Durante Sessão Ordinária na Câmara Municipal de Patos na noite desta terça-feira (13), alguns vereadores apontaram falhas no pedido feito pelo procurador do município de Patos, Alessandro Lacerda, suspendendo emendas impositivas destinadas, em sua maioria, à entidades que desenvolvem projetos sociais na cidade de Patos. Os parlamentares alegaram que o o servidor está tentando barrar algumas emendas destinadas pelos parlamentares a serviços de cunho social.
Algumas entidades sociais que foram impedidas de receber fomento do município são: A diocese de Patos, que desenvolve um trabalho social com pessoas carentes; o grupo Amigas Viva a vida, com trabalho de acolhimento e apoio no tratamento de pessoas com câncer; a Associação de Pais e Amigos de Autistas de Patos e Região; a Associação Esportiva Cultural e Recreativa; a Adota Patos, entre outras.
Foram contempladas apenas as emendas destinadas a eventos culturais e esportivos como: Copa Wecqui de Futevôlei, Associação de Quadrilhas Juninas e o Patos Moto Fest.
A polêmica teve início após o vereador Rafael da Civil procurar o Ministério Público para pedir esclarecimentos sobre o entrave no pagamento dos recursos. O parlamentar foi informado pelo o promotor da 4ª Promotoria de Justiça, Carlos Davi Lopes Correia Lima, que a prefeitura justificou que há problemas na destinação da verba para algumas entidades, no entanto, não apontou os reais motivos para o entrave que acabou prejudicando todas as organizações que prestam serviços e ações voltados à diversos grupos sociais.
O vereador Rafael da Civil considerou os questionamentos da procuradoria como equívoco e solicitou que o procurador do município, Alessandro Lacerda, compareça a Câmara para prestar esclarecimento aos parlamentares.

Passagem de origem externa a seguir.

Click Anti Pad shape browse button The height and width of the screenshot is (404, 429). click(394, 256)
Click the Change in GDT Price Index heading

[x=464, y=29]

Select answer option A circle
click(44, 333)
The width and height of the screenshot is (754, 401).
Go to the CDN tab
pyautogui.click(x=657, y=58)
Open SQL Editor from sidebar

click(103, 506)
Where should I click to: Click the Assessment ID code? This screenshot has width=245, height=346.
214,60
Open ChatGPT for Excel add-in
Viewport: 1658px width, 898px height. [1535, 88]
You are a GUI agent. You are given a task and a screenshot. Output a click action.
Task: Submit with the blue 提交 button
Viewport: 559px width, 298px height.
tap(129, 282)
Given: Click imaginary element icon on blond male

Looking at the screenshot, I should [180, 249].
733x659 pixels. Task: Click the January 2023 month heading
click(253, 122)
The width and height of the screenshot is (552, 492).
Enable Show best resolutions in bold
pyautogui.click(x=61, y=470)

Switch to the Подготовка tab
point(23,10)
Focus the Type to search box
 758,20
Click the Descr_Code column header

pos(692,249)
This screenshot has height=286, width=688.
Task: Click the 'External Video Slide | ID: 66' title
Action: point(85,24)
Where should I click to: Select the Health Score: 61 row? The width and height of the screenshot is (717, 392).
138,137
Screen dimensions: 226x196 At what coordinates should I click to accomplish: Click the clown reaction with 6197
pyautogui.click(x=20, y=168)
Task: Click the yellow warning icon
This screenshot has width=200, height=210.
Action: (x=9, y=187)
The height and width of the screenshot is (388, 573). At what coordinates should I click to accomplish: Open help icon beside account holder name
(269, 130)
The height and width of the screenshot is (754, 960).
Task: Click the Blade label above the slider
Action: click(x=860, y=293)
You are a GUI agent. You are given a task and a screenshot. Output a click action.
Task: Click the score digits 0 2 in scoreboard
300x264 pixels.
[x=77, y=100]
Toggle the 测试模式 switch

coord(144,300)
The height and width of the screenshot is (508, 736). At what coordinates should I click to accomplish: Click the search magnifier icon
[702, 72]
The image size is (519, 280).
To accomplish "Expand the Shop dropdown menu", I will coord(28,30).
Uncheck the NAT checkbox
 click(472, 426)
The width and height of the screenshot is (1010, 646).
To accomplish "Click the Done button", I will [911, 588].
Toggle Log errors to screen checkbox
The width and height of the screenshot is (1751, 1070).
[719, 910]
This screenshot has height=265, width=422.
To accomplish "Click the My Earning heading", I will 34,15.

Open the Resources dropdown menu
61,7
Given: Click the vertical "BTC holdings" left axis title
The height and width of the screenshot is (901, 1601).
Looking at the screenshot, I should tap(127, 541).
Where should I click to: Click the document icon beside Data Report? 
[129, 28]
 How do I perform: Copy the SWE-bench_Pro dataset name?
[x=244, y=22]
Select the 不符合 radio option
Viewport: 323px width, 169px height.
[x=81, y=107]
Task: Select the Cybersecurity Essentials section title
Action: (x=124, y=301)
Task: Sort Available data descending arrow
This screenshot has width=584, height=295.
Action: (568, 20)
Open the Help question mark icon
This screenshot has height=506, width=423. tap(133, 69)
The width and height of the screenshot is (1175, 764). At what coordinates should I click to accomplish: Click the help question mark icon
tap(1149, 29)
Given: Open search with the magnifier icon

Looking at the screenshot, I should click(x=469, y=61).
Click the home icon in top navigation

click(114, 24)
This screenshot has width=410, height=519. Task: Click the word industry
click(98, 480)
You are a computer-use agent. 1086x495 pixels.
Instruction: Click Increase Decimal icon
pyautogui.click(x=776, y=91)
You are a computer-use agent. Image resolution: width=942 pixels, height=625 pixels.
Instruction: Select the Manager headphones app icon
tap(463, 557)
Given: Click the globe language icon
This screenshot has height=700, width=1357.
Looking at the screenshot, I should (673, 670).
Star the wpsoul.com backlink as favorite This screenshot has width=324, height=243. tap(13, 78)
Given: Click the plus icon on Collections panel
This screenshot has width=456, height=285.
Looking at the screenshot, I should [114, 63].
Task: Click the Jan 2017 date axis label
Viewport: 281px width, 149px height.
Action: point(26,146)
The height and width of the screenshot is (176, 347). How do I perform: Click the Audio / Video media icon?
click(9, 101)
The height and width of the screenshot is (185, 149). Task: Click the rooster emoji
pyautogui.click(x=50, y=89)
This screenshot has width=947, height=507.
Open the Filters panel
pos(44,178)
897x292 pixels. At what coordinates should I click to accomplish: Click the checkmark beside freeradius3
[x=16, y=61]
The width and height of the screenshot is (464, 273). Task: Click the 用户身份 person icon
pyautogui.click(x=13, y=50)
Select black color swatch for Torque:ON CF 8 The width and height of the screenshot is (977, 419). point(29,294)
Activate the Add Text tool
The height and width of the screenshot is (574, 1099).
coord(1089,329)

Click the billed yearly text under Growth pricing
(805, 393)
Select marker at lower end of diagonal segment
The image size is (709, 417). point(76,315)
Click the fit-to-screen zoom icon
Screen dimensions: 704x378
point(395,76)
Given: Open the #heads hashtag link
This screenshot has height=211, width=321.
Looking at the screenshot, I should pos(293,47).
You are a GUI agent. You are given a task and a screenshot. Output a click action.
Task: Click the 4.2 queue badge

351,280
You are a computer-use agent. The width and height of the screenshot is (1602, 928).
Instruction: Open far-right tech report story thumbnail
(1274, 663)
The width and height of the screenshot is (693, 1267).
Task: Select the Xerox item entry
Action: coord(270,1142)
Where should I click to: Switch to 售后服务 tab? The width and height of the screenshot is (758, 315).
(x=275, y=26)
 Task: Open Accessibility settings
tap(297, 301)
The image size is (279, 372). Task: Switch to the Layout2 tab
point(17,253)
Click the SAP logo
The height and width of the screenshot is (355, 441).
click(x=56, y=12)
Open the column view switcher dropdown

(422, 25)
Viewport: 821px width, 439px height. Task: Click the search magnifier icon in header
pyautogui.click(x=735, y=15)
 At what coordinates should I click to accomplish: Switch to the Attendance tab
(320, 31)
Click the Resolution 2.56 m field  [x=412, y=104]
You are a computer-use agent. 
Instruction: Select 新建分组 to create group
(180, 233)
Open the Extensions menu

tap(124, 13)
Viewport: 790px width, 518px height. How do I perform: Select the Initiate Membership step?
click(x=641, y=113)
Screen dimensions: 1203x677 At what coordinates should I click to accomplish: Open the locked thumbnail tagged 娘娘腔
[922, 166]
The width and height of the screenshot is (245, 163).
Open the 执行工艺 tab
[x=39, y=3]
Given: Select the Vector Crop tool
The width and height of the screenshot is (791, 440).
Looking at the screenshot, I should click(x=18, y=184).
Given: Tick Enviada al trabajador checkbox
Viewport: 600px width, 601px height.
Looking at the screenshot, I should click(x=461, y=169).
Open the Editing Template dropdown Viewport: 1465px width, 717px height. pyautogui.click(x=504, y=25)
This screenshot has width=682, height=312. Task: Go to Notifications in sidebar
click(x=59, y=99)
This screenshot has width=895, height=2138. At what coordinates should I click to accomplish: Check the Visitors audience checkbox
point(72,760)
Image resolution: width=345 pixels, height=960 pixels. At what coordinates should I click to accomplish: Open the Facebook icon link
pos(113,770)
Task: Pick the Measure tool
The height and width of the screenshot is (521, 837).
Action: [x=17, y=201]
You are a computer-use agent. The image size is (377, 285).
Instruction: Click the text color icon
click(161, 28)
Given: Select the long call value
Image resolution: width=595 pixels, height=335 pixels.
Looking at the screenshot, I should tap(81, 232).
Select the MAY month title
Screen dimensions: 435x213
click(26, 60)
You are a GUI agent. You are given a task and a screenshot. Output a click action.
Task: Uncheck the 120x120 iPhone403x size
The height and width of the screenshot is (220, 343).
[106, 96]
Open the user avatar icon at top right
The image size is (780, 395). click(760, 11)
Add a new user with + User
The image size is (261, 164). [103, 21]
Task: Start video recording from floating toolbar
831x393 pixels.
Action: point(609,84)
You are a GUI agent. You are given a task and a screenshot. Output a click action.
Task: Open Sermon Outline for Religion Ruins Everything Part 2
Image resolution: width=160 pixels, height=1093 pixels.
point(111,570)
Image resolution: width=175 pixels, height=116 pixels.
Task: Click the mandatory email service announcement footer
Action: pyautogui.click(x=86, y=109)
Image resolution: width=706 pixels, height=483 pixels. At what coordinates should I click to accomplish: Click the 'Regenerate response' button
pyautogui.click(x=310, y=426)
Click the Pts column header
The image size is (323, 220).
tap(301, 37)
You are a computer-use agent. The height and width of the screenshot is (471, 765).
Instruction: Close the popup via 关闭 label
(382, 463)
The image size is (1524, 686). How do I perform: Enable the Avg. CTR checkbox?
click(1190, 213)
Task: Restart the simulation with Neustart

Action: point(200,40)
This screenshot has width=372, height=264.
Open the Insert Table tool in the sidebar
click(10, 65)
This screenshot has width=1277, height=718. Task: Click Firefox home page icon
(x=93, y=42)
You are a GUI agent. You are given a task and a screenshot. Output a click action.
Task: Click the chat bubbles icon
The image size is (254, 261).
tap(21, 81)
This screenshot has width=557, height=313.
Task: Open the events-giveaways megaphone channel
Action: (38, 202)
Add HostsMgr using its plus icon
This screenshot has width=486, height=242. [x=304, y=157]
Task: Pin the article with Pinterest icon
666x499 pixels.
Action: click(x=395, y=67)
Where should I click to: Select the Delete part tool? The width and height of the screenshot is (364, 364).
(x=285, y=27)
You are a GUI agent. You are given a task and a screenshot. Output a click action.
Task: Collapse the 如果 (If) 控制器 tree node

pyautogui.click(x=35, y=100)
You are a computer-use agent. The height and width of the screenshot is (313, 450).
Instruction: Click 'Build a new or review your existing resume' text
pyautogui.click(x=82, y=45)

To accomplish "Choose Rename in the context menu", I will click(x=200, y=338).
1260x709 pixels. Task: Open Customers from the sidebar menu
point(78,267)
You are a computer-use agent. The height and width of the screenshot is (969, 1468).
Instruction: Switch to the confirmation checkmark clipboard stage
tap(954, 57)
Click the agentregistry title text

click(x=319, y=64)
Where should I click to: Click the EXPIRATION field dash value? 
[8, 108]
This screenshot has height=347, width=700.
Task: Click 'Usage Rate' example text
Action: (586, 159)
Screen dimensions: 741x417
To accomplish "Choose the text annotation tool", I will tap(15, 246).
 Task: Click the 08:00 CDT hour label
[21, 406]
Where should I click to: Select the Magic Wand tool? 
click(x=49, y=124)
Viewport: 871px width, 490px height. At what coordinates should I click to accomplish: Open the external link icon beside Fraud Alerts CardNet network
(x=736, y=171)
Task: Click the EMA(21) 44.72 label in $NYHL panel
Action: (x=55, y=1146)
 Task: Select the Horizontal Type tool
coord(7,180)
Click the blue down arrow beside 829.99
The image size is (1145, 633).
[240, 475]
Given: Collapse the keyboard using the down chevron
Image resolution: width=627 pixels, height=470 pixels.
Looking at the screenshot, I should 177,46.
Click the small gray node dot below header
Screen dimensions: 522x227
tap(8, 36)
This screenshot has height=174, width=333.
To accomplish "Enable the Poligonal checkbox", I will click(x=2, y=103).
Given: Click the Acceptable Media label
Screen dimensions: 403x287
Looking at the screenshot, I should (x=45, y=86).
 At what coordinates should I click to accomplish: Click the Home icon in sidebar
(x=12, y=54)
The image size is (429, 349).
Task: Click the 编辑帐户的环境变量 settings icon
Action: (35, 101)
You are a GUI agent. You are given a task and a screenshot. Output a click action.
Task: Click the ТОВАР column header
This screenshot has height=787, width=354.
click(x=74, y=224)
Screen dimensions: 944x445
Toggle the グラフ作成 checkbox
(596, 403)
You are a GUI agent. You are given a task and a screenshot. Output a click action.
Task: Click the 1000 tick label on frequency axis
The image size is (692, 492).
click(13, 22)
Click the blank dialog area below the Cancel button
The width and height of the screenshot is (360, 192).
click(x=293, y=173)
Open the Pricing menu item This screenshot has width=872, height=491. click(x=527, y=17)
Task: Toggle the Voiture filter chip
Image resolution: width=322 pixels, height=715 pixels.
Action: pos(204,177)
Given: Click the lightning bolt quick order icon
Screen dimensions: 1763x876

Já o parlamentar Josmá Oliveira disse que a ação do procurador é uma afronta ao poder legislativo e uma tentativa de barrar aos trabalho dos vereadores.
OUTRO LADO:
A redação do Patosonline.com entrou em contato com a Assessoria de Comunicação da Prefeitura de Patos e a gestão negou que não irá pagar subvenções às determinadas entidades citadas pelos vereadores, sendo que a única orientação do Ministério Público foi com relação ao pagamento à Associação dos Vaqueiros, que não apresentava fins sociais.